### About this task
From the first line to the last, print the records exactly.

[Pixel coordinate grounding data]
◇ ◇ ◇ ◇ ◇ ◇ ◇

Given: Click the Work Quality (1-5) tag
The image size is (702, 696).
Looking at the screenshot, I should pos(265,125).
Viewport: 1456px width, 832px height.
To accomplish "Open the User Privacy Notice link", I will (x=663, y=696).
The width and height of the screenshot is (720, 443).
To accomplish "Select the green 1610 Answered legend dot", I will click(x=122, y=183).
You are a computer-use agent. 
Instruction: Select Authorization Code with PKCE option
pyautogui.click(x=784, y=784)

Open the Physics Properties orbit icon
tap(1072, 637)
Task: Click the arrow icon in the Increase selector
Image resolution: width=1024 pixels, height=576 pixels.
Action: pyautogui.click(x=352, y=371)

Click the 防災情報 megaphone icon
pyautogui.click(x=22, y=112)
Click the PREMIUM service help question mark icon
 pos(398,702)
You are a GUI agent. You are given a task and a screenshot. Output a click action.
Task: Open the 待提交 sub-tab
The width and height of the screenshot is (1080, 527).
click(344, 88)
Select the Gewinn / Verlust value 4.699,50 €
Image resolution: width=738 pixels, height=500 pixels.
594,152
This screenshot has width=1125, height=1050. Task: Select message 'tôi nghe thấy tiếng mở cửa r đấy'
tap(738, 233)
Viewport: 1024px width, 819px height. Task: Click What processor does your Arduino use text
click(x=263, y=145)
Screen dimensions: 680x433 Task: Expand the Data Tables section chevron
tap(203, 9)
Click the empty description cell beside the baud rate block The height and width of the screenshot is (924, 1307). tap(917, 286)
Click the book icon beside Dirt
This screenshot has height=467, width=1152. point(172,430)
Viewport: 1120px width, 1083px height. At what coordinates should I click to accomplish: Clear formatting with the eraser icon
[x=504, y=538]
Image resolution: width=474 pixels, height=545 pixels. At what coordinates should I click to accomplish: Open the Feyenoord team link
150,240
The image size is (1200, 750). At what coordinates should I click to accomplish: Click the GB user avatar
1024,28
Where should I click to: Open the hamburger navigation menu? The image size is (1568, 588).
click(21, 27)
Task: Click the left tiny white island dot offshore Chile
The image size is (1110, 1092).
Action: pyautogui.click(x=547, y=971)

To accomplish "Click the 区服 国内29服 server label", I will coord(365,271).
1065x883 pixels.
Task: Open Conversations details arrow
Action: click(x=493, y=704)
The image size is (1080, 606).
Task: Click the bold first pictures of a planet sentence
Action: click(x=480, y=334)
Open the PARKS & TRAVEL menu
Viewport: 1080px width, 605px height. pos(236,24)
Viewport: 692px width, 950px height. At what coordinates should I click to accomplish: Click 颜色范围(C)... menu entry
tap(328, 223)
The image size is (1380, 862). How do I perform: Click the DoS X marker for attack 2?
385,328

◇ ◇ ◇ ◇ ◇ ◇ ◇

### Finished exercise
Given: Click the Work Quality (1-5) tag
The image size is (702, 696).
Looking at the screenshot, I should pos(265,125).
Viewport: 1456px width, 832px height.
To accomplish "Open the User Privacy Notice link", I will (x=663, y=696).
The width and height of the screenshot is (720, 443).
To accomplish "Select the green 1610 Answered legend dot", I will click(x=122, y=183).
You are a computer-use agent. 
Instruction: Select Authorization Code with PKCE option
pyautogui.click(x=784, y=784)

Open the Physics Properties orbit icon
tap(1072, 637)
Task: Click the arrow icon in the Increase selector
Image resolution: width=1024 pixels, height=576 pixels.
Action: pyautogui.click(x=352, y=371)

Click the 防災情報 megaphone icon
pyautogui.click(x=22, y=112)
Click the PREMIUM service help question mark icon
 pos(398,702)
You are a GUI agent. You are given a task and a screenshot. Output a click action.
Task: Open the 待提交 sub-tab
The width and height of the screenshot is (1080, 527).
click(344, 88)
Select the Gewinn / Verlust value 4.699,50 €
Image resolution: width=738 pixels, height=500 pixels.
594,152
This screenshot has width=1125, height=1050. Task: Select message 'tôi nghe thấy tiếng mở cửa r đấy'
tap(738, 233)
Viewport: 1024px width, 819px height. Task: Click What processor does your Arduino use text
click(x=263, y=145)
Screen dimensions: 680x433 Task: Expand the Data Tables section chevron
tap(203, 9)
Click the empty description cell beside the baud rate block The height and width of the screenshot is (924, 1307). tap(917, 286)
Click the book icon beside Dirt
This screenshot has height=467, width=1152. point(172,430)
Viewport: 1120px width, 1083px height. At what coordinates should I click to accomplish: Clear formatting with the eraser icon
[x=504, y=538]
Image resolution: width=474 pixels, height=545 pixels. At what coordinates should I click to accomplish: Open the Feyenoord team link
150,240
The image size is (1200, 750). At what coordinates should I click to accomplish: Click the GB user avatar
1024,28
Where should I click to: Open the hamburger navigation menu? The image size is (1568, 588).
click(21, 27)
Task: Click the left tiny white island dot offshore Chile
The image size is (1110, 1092).
Action: pyautogui.click(x=547, y=971)

To accomplish "Click the 区服 国内29服 server label", I will coord(365,271).
1065x883 pixels.
Task: Open Conversations details arrow
Action: click(x=493, y=704)
The image size is (1080, 606).
Task: Click the bold first pictures of a planet sentence
Action: click(x=480, y=334)
Open the PARKS & TRAVEL menu
Viewport: 1080px width, 605px height. pos(236,24)
Viewport: 692px width, 950px height. At what coordinates should I click to accomplish: Click 颜色范围(C)... menu entry
tap(328, 223)
The image size is (1380, 862). How do I perform: Click the DoS X marker for attack 2?
385,328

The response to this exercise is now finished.